Cognitive Function: An intellectual process by which one becomes aware of, perceives, or comprehends ideas. It involves all aspects of perception, thinking, reasoning, and remembering.
Many of us are concerned about cognitive function. The growing population of adults over 55 continues to drive more interest in cognitive health. However, the desire to support of brain function isn’t exclusive to older consumers, as younger people, including Millennials are taking more personal interest in their health. Additionally, more emphasis has been placed on the need for proper nutrition during pregnancy, in order to deliver infants with well-developed brain function.
The decline in cognitive function has been tied in many cases, to a poor intake of essential minerals that have been shown to support brain health. In this newsletter, we will focus on the minerals that play key roles in cognitive function. In this edition, we take a closer look at calcium and iron.
A 2016 study published in MedicineNet.com demonstrated that calcium serves wide ranging functions as a messenger in many cellular processes, including brain activity and plasticity. Brain plasticity is the brain’s ability to reorganize itself throughout life. It allows neurons in the brain to compensate for injury and disease, and to adjust their activities in response to new situations or changes in the environment. These processes are critical to spatial memory formation and storage. Calcium ions transmit important intracellular signals that help regulate brain activity. A 2014 study from Antioxid Redox Signal showed that an altered calcium release channel may contribute to the abnormal memory processes that occur during aging and the neuron death seen in degenerative brain diseases.
Iron is essential for normal brain function. It is an important component of hundreds of proteins and enzymes involved in cellular metabolism. Iron deficiency in the very young can lead to permanent learning and memory deficits, impaired cognitive function, as well as emotional problems. The myelin layer or sheath serves as a protective coating for nerve cells. Iron is needed for the development of brain cells that produce myelin, demonstrated in a 2012 study published in The Scientist. Myelin has high levels of iron, and myelin increases the speed at which impulses travel along neurons. Iron is also an important component of several enzymes that synthesize neurotransmitters. A 2011 study in Advanced Nutrition showed that iron also plays an important role in learning and memory.
The maintenance of good nutritional status is important for normal cognition. Studies have shown that certain micronutrients are directly or indirectly involved in many aspects of cognitive function. These micronutrients include certain vitamins and minerals. We continue to explore key minerals that play a role in cognitive function. In this edition we examine zinc and magnesium.

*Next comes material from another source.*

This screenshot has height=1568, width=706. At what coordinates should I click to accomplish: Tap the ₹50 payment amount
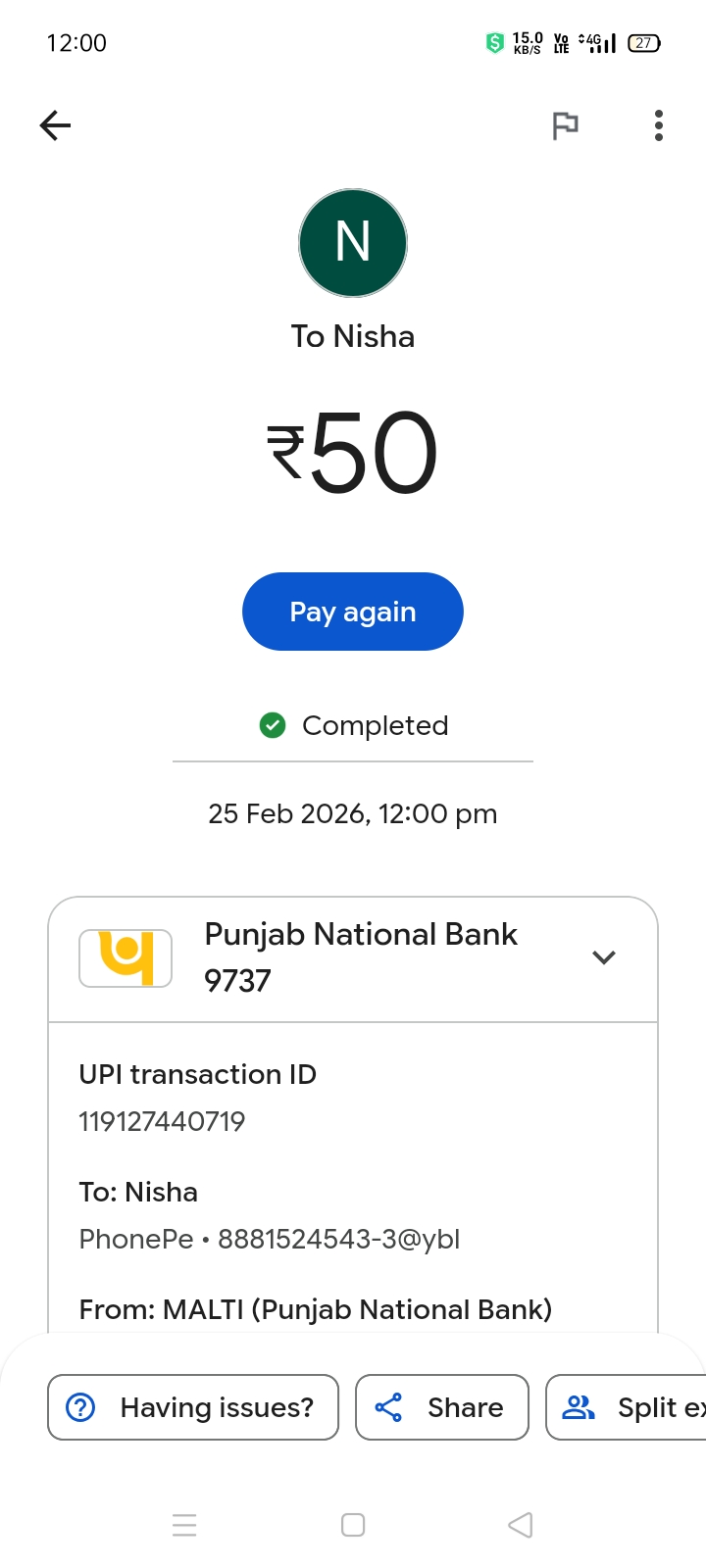click(353, 453)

Zinc has been shown to be essential for cognitive function, and its deficiency could interfere with proper brain function. It is present in the brain at high levels. Most of the brain zinc is tightly bound with protein, but the zinc ion is present in neurons, where it plays a role in neurotransmission mediated by glutamate and GABA. These all play roles in brain activity. The balance of brain excitability vs. inhibition plays a role in every aspect of human behavior, from abstract thinking to emotional responses. A 2011 study done by OSU, Micronutrient Information Center showed that deficiency of zinc during critical periods of cognitive development can lead to birth defects, deficits in attention, learning, memory, and neuropsychological behavior. New studies have indicated that zinc is critical to communication between neurons in the hippocampus, the brain’s learning and memory center.
Magnesium is necessary for the function of many metabolic enzymes involved in brain function. It is also a key regulator of calcium channels involved in neurotransmission, including the maintenance of learning and memory. Magnesium is key regulator of brain activity and plasticity, and enhances learning abilities, working memory, and both short and long term memory. According to a 2011 J Neursci study, magnesium helps to promote proper electrical and neurotransmitter functions in the brain. Magnesium influences the production of BDNF, a compound used by the brain to rejuvenate cellular function. It is required to dissipate the effects of traumatic stress that can occur from intense episodes of fear or anxiety. Magnesium is essential to maintain high brain energy.
Many micronutrients, including minerals, are essential for supporting proper brain function. In this edition, we explore two lesser-known minerals that support brain health – selenium and iodine.
Selenium helps regulate glutathione activity, one of the body’s master antioxidants. Glutathione is present throughout the body, but it plays its greatest roles in cognitive function and brain plasticity. This important antioxidant is necessary to fight against oxidative damage, particularly in the brain. The maintenance of normal glutathione levels is important for spatial memory. Lack of glutathione can lead to reduced brain activity and plasticity, and a deficit in spatial memory.
This mineral is more important to cognitive function than commonly believed. Iodine is a critical component for thyroid hormone synthesis. The thyroid hormones play a critical role in the proper functioning of the central nervous system. A major impact of hypothyroidism due to iodine deficiency is impaired brain development. This can be at particularly at critical periods of fetal development and early in life. In extreme cases, the cognitive effect of iodine deficiency in babies and young children can be very serious and can cause a variety of developmental brain deficiencies, including intellectual impairment. A 2011 study in Seminars in Cell & Developmental Biology showed that correcting iodine deficiencies in primary school-aged children can improve cognition and motor function.